I started writing HTML in the 90s using Pico, my roots are purist, but no, not really ... you need styles for a11y, you want styles for user comfort and engagement, even minimal things like favicons and svg. We've come a long way, yes, bloated messes like Sharepoint spews out are abysmal, but to make a website that meets any reasonable standards ... you need more than just HTML in this dinosaur's opinion.
Are you talking about the site from the submission? To be fair, it never claims itself to be HTML only. It does say performance was improved by being much more mindful about how much other stuff, including CSS and javascript, is included. The linked blog post about the perf improvements goes into some detail about that. Doesn't smell like false advertising to me. The site then goes on to show by extreme example that you don't technically need anything other than HTML to make a website.
I do agree with your points about what is necessary these days. A dash of CSS, tables only for tabular data, other small touches. Like, that's a more reasonable standard for "what is necessary". And to me, I think your comments are in line with the spirit of the original post.
Hear, hear. Though I guess they could have gotten all their CSS into a style tag in the <head> (which might even be reasonable for reducing the number of requests for things that get hammered on, maybe, if you didn't also want them cached for other pages).
I have ublock advanced set up. I get a massive cat icon with the text below that. I have to allow a number of third party scripts/sites to get the site proper.

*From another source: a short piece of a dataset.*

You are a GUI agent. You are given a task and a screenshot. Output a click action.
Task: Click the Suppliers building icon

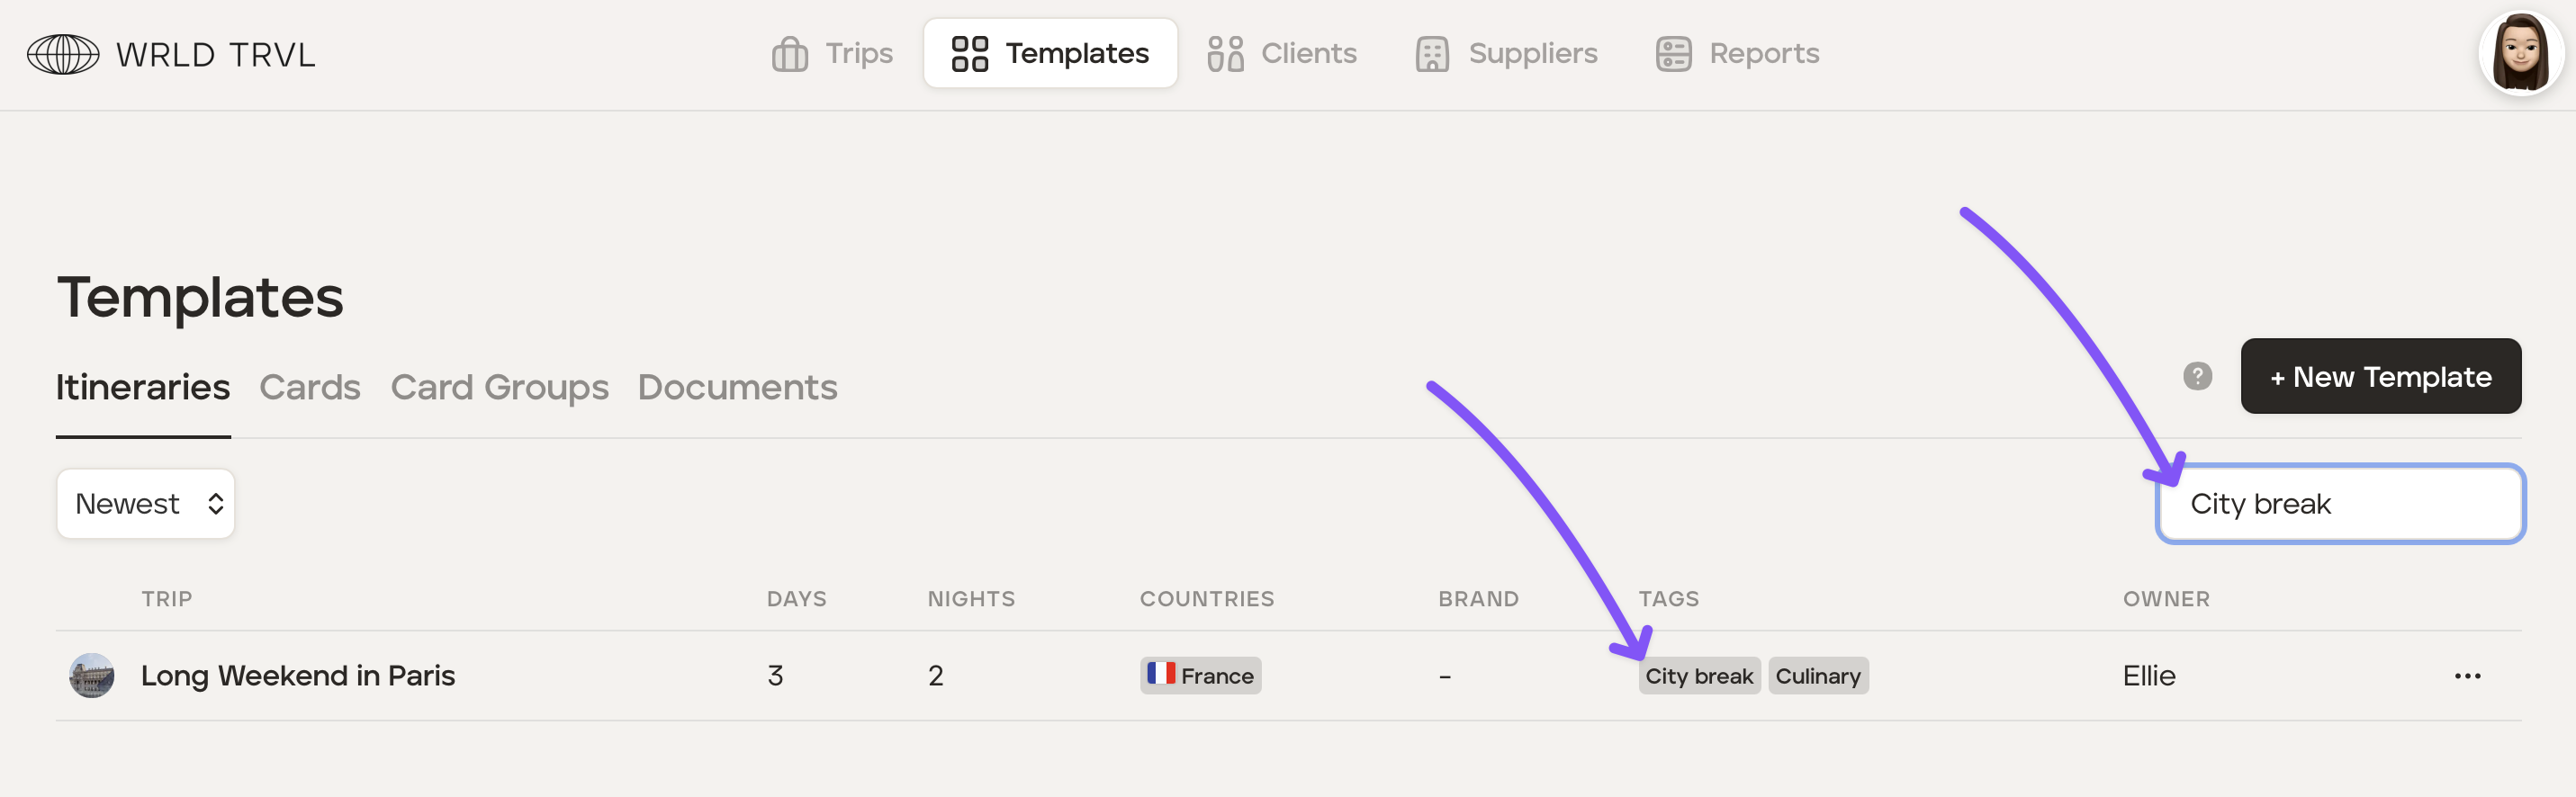click(x=1431, y=54)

How are you supposed to take an article with this title seriously, on a website that makes heavy use of modern CSS (flexbox, grid,...), has a Twitch stream link and even embedded Twitter (with JavaScript)? This is 'Do as I say, not as I do' at a quite extreme level.
How are you supposed to take an article with this title seriously
You read it and if you have anything interesting to say about its content, you write that. Picking apart the implementation details of the site itself just brings the unseriousness to HN which is why the site guidelines ask you not to do that sort of thing.

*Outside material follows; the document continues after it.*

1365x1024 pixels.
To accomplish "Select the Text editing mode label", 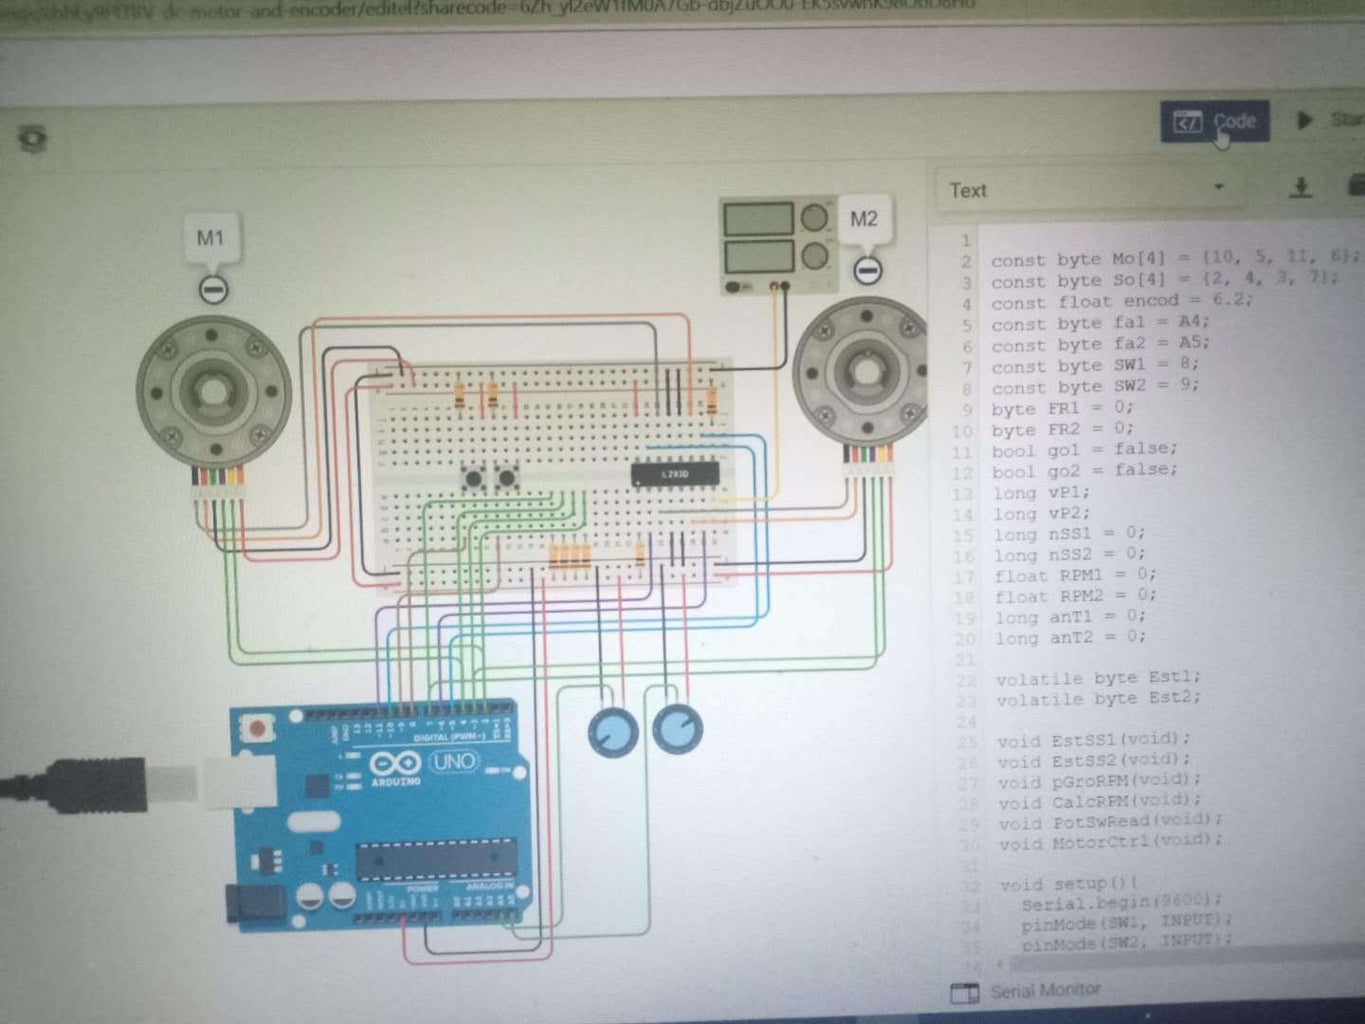I will click(x=968, y=190).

Website design is arguably not tangential to a discussion about website design, which is the only thing that the guidelines discourage.
If someone indulges on a beef steak while talking about something, that would be tangential in most circumstances, except when the talk is about the benefits of veganism. You're creating a strong dissonance between your message and your mode of delivery.

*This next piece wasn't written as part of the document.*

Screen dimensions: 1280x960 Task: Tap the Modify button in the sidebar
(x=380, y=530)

What the guidelines do discourage, however, is commenting on whether the article has been read.
It's tangential to the ideas expressed in the content beside being a really predictable and repetitive (notice how it's in three separate bottom comments in this thread) gotcha on top of 'how can I take it seriously' itself being just a bombastic trope.
is commenting on whether the article has been read.
> It's tangential to the ideas expressed in the content
One of the ideas expressed in the content is to use HTML tables for styling and aligning content - using grid and flexboxes flies in the face of that suggestion.
I don't know if the author is talking to professionals who implement javascript sites at work or hobbyists with a simple blog page. In the first case, she has no data points to quantify how javascript adoption generates revenue for the company vs simple bland html pages (with more logic on the server side). In the second case, she has no business in what people implement in their spare time to learn new technologies or just unwind. In both cases, I don't really understand these kind of articles.
infuriatingly, if HTML had just a bit more oomph, we could make a lot better websites with it, but they haven't been moving HTML forward as a hypermedia for decades now (see https://htmx.org for what I mean, they could implement this concept in the browser in a week, and it would change web development dramatically)
the upcoming view transitions API will help:
https://github.com/WICG/view-transitions
but, still, there are some really obvious and simple things that could be done to make HTML much more compelling (maybe let's start by making PUT, PATCH and DELETE available in HTML!)